- **Instructions to follow**:
Transcribe exactly the line that contains "Instruction: Select the" and every line below it in the listing, through the last, and no other lines.

*-*-*

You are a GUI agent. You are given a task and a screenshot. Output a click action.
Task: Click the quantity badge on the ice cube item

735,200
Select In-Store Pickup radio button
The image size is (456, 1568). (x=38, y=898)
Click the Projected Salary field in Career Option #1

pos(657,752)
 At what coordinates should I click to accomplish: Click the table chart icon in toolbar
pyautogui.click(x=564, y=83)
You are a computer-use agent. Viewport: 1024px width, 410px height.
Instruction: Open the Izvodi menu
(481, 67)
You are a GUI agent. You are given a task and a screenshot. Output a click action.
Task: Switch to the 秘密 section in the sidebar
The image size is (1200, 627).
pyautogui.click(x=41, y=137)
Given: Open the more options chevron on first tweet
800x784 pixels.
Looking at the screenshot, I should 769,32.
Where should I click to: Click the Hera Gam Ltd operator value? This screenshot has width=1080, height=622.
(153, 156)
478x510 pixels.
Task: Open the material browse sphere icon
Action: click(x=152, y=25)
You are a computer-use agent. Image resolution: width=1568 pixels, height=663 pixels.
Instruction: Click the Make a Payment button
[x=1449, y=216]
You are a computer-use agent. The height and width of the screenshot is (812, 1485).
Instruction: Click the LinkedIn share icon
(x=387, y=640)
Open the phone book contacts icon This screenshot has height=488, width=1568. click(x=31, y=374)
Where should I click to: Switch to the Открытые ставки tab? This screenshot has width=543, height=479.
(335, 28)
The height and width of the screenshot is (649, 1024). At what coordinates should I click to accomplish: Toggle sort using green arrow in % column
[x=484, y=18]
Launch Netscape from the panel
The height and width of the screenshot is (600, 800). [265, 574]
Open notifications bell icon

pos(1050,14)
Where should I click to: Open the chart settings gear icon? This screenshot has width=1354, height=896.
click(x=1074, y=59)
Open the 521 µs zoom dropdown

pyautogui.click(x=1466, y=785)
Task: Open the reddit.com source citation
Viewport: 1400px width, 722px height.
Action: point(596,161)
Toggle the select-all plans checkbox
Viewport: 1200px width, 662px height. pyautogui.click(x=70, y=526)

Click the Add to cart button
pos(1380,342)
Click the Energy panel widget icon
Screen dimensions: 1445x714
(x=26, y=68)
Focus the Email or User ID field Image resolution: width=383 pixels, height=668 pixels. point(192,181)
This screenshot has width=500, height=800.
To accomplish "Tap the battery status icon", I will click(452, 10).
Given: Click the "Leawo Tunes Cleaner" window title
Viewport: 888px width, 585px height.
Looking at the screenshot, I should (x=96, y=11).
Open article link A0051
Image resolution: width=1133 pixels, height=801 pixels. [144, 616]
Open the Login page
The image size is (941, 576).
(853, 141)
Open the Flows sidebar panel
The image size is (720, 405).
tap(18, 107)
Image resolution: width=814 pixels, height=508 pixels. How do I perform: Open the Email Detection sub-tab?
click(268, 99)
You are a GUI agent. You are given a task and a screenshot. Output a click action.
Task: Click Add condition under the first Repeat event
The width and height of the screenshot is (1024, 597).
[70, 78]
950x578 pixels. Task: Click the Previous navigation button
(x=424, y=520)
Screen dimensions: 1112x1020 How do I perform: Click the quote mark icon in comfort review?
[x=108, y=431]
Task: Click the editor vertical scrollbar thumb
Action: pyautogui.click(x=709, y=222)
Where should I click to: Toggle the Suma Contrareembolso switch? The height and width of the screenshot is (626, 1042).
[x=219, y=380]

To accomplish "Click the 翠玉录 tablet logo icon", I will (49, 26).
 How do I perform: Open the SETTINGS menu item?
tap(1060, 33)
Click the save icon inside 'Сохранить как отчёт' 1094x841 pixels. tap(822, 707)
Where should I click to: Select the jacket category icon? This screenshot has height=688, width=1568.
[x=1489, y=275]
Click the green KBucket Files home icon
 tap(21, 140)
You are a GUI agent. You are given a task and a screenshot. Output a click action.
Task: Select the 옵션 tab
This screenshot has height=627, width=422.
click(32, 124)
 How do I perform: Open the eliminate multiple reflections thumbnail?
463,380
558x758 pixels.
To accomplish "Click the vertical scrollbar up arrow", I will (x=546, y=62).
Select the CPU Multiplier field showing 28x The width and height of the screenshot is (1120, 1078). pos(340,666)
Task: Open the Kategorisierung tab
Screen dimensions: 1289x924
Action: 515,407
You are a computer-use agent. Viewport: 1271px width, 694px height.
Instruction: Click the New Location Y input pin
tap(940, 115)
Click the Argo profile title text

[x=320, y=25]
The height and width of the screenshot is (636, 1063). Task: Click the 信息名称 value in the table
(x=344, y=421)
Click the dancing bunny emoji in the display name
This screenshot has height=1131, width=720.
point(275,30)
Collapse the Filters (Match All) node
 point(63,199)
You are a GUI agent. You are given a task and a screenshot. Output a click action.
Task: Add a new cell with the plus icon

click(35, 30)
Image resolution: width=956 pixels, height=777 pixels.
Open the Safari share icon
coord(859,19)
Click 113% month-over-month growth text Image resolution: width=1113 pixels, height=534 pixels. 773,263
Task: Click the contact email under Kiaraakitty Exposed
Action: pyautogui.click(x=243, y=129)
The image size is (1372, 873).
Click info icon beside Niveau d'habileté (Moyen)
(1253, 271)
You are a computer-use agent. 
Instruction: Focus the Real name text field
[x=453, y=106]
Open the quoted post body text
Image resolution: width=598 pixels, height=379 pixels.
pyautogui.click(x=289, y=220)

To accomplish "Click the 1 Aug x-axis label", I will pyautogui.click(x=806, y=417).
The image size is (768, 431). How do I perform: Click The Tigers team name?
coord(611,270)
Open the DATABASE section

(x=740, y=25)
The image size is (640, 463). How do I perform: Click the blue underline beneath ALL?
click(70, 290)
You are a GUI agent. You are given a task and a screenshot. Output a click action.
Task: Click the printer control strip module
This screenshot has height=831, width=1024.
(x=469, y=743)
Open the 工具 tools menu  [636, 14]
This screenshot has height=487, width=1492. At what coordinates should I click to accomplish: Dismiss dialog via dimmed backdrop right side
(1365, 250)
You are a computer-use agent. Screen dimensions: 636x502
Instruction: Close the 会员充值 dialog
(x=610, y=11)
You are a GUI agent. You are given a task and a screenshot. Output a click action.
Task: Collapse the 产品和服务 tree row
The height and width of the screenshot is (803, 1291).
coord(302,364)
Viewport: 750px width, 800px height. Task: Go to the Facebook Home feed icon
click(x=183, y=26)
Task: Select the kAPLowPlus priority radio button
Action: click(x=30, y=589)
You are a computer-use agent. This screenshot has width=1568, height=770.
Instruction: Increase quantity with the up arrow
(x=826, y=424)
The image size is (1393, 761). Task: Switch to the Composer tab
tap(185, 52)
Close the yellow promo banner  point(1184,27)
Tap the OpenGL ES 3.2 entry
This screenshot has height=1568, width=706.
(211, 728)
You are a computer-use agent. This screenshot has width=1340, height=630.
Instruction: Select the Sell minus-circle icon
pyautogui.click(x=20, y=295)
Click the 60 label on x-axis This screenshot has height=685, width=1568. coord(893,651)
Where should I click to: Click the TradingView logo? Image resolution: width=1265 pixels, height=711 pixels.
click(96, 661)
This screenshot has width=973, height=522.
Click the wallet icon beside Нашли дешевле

*-*-*

- **Answer for the task**:
Instruction: Select the Sell minus-circle icon
pyautogui.click(x=20, y=295)
Click the 60 label on x-axis This screenshot has height=685, width=1568. coord(893,651)
Where should I click to: Click the TradingView logo? Image resolution: width=1265 pixels, height=711 pixels.
click(96, 661)
This screenshot has width=973, height=522.
Click the wallet icon beside Нашли дешевле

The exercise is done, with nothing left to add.